Most Nineties supercars are worth more now than they were when they were new. Substantially more, in some cases. But none has skyrocketed in value quite like the McLaren F1.
Back in 1992 a brand-new McLaren F1 cost £540,000. According to the Bank of England, that’s a little over £1.1million in 2020 money. Which is pretty good value considering what today’s crop of hypercars is going for.
Hagerty, an insurance broker that specialises in collector cars, says that until about 2006 F1s were changing hands for around the original asking price.
But by the end of 2008 prices had trebled to around £1.5million. By 2014 F1s were worth £5million.
In 2015 Rowan Atkinson sold his car, which he’d crashed twice, for £8million, then in 2017 Chassis #044 made just under £12million at auction. The buyer?
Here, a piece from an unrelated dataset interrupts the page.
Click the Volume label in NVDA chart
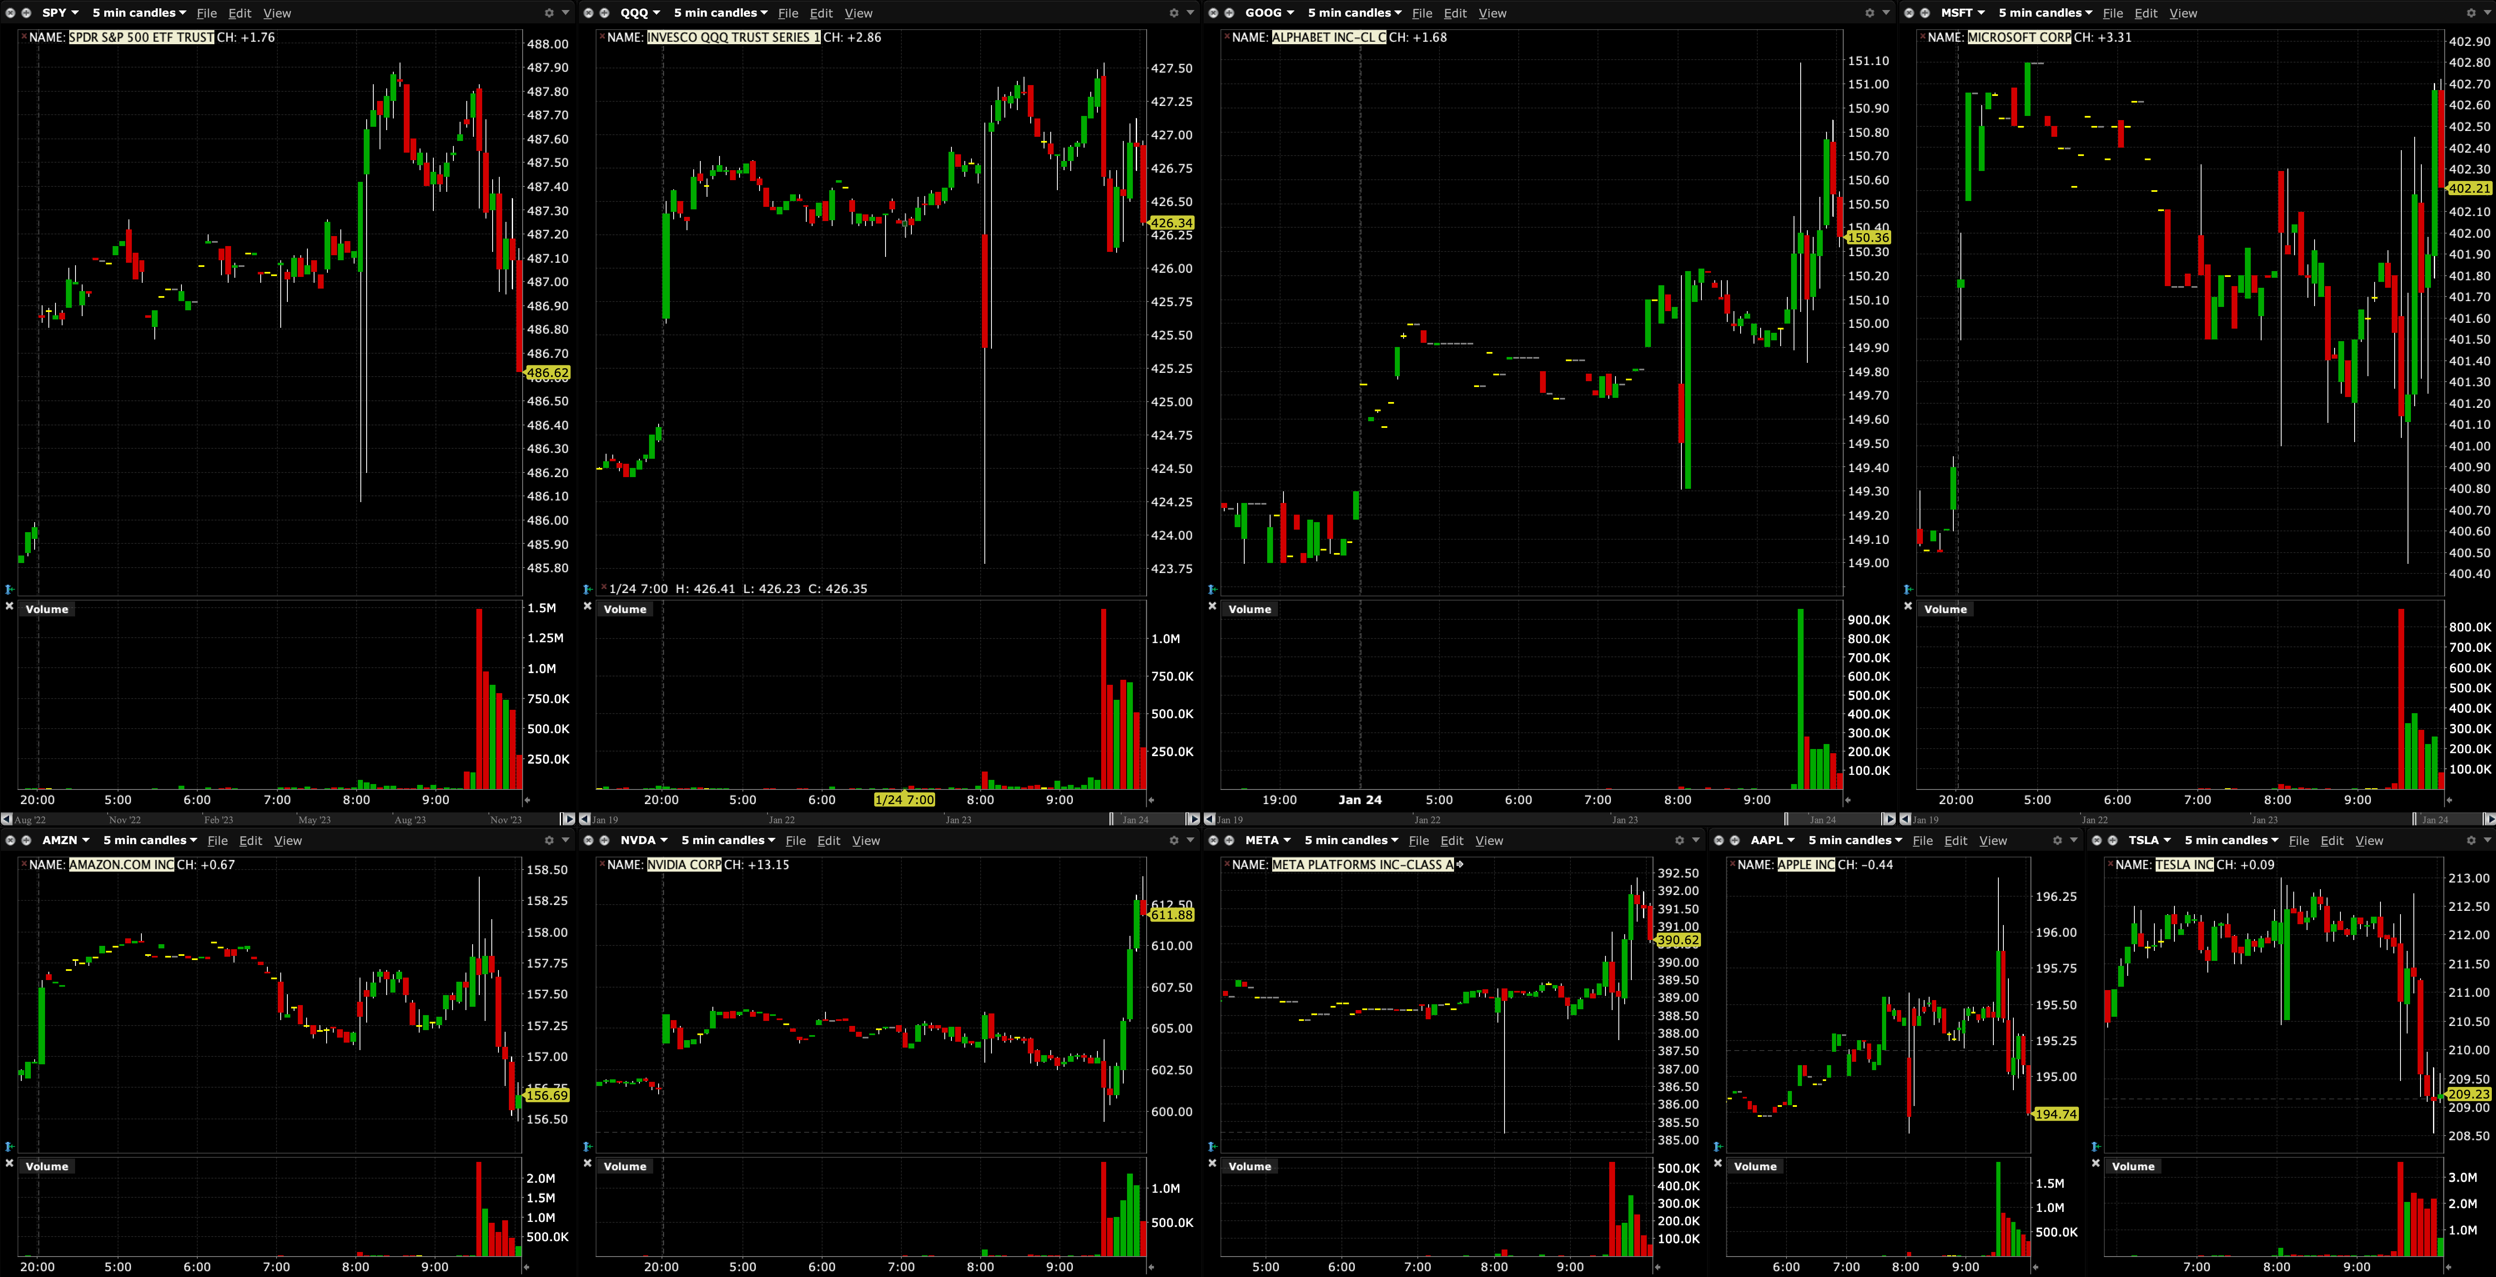This screenshot has width=2496, height=1277. (x=625, y=1167)
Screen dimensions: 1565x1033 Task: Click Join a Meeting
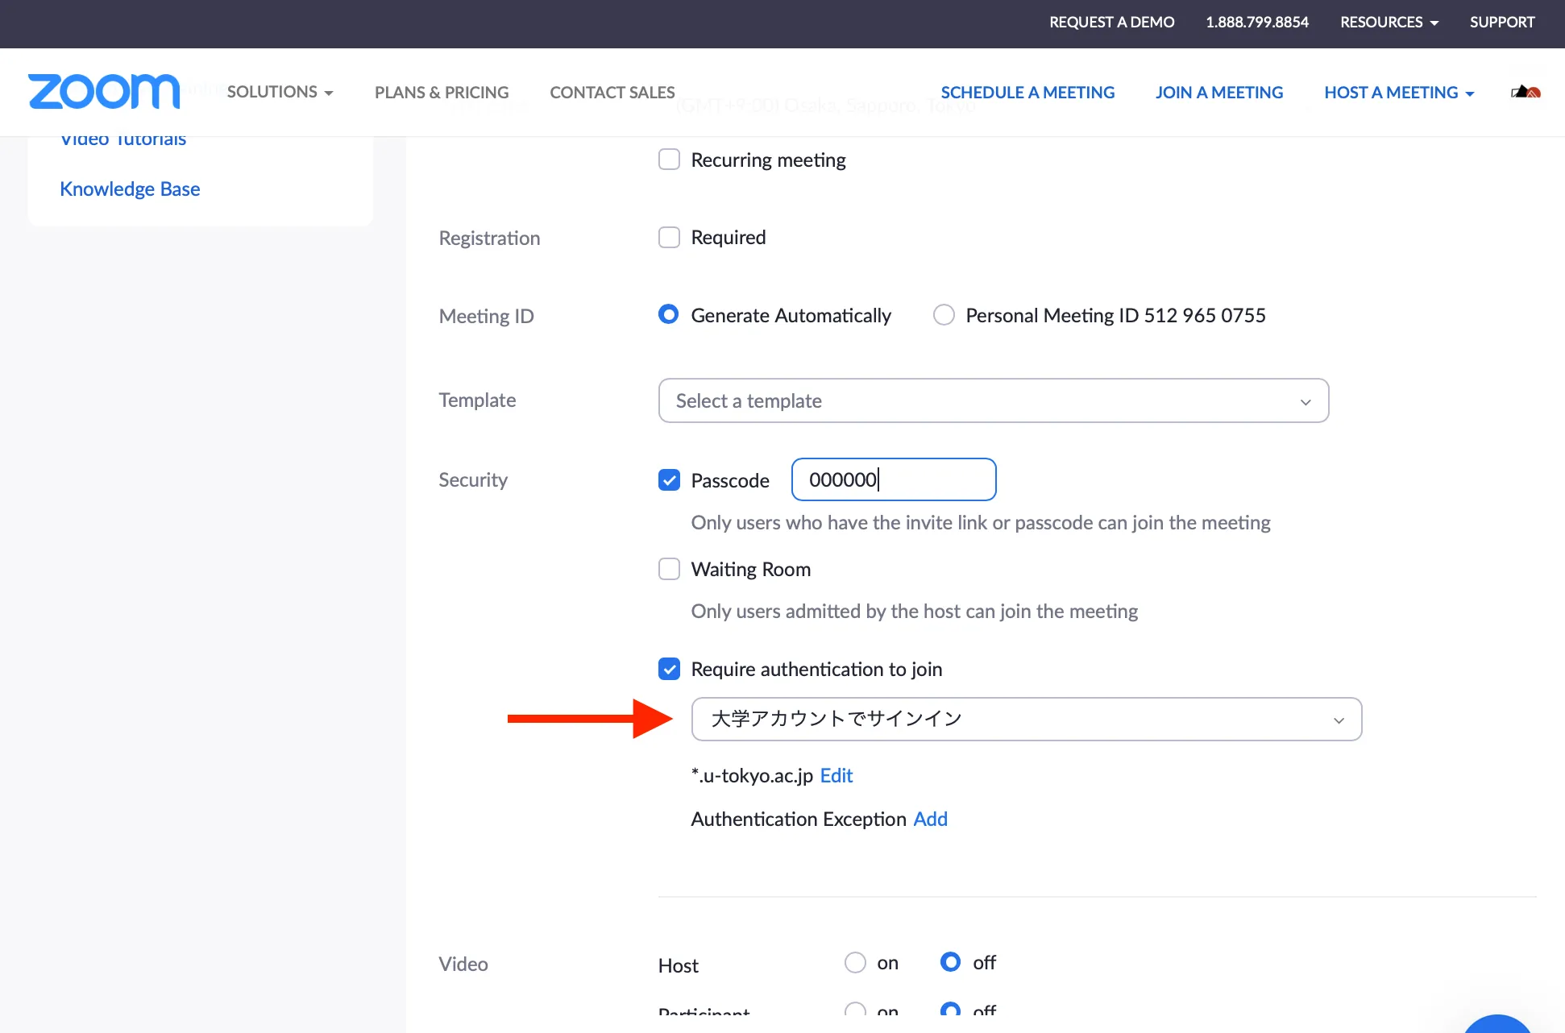(1218, 93)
Lewis Hamilton, allegedly.
Today Hagerty puts the value of a ‘normal’ McLaren F1 at around £16million, though especially, erm, special ones would no doubt fetch even more.
While soaring values are great news for the owners who bought their cars to park up among other supercars and gather dust, it’s not so great for the owners who want to drive and enjoy them.
Owners like…Gordon Murray, who recently sold his F1 (XP3 – the oldest surviving McLaren F1).
“It became a little untenable to own,” Murray told Top Gear. “Before [they were worth many millions] I used to take people for a drive on a Sunday morning. Wet roads, slide the rear around. When it’s worth that much, you think twice about backing it into a tree.
“It just got to a point where I wasn’t using it, and I love using everything I’ve got.”
An astonishing sum of money for an astonishing car.